Running with options:
Population: 1
Seed: 0
Location: Shrewsbury, West Midlands
Min Age: 0
Max Age: 140
1 -- Brigitte394 Stark857 (50 y/o F) Shrewsbury, West Midlands DECEASED
1 -- Jeanine128 Gleason633 (57 y/o F) Shrewsbury, West Midlands
{alive=1, dead=1}
Check the FHIR output of Jeanine128 Gleason633
(you might have a different patient):
...abridged...
"address": [
{
"extension": [
{
"url": "http://hl7.org/fhir/StructureDefinition/geolocation",
"extension": [
{
"url": "latitude",
"valueDecimal": -2.7546
},
{
"url": "longitude",
"valueDecimal": 52.7083
}
]
}
],
"line": [
"560 Corkery Annex Suite 36"
],
"city": "Shrewsbury",
"state": "West Midlands",
"postalCode": "SY1",
"country": "UK"
}
],
...abridged...
We did it! We've generated Jeanine128 Gleason633
from Shrewsbury in the United Kingdom.
If you look at the FHIR data carefully, you'll notice a few oddities.
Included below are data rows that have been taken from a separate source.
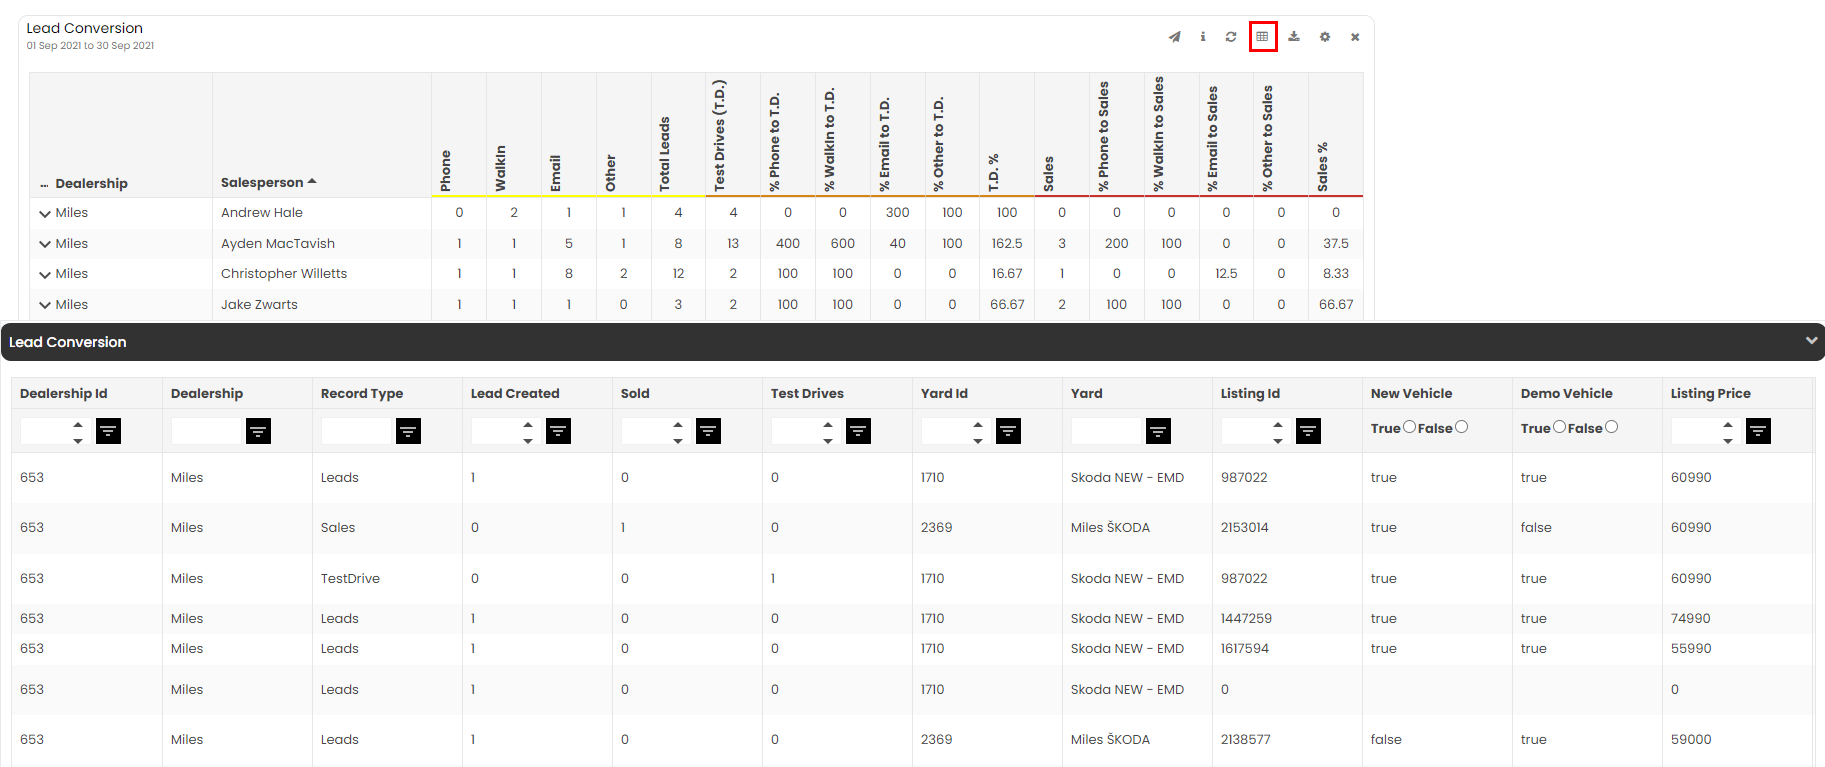Select True radio for New Vehicle filter

1409,427
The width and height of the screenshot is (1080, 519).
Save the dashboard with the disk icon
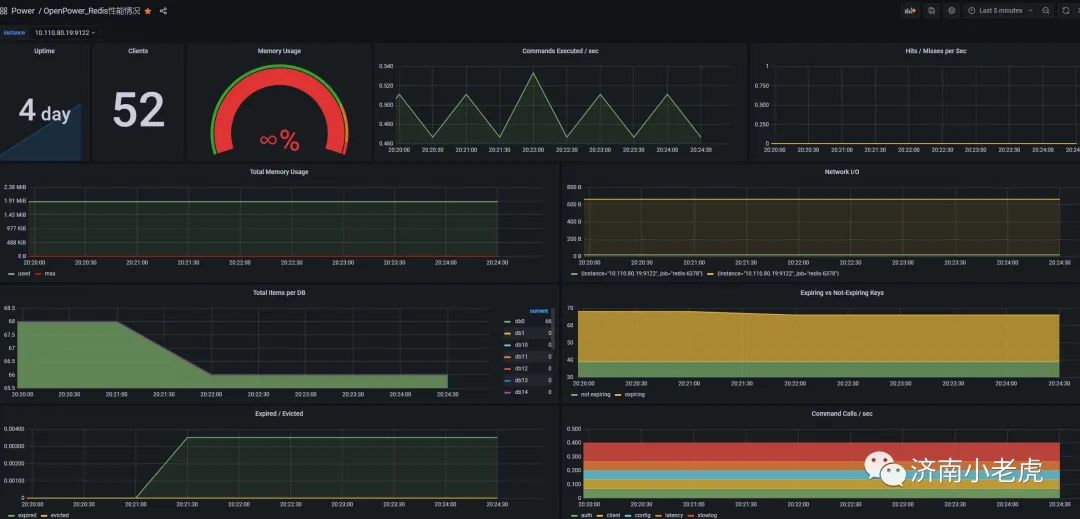click(931, 11)
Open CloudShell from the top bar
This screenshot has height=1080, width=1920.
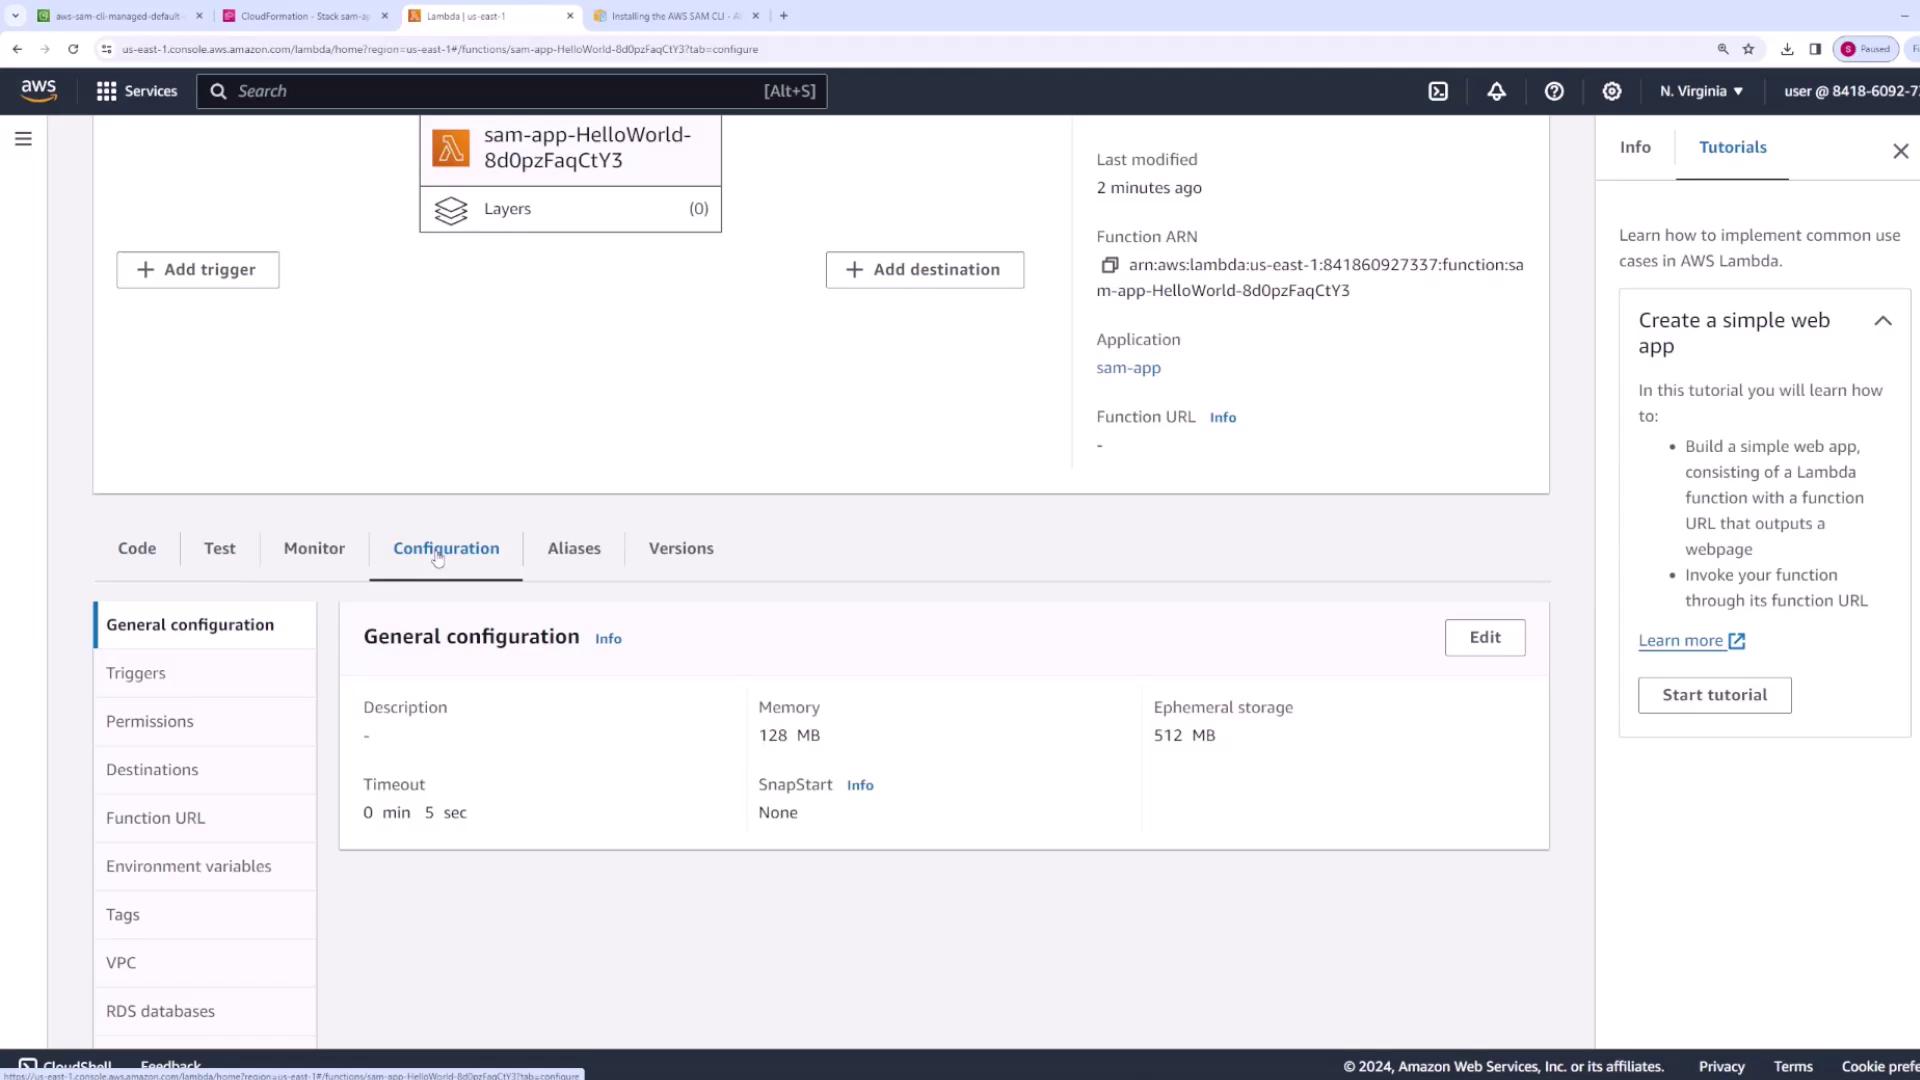[x=1438, y=91]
First, Jeanine128 has a Social Security Number (SSN) and a phone number that looks suspiciously like it is in the United States. Also, the FHIR records do not use FHIR Profiles from NIH. So, localization in Synthea is not fully solved, and in particular profile conformance is a remaining challenge.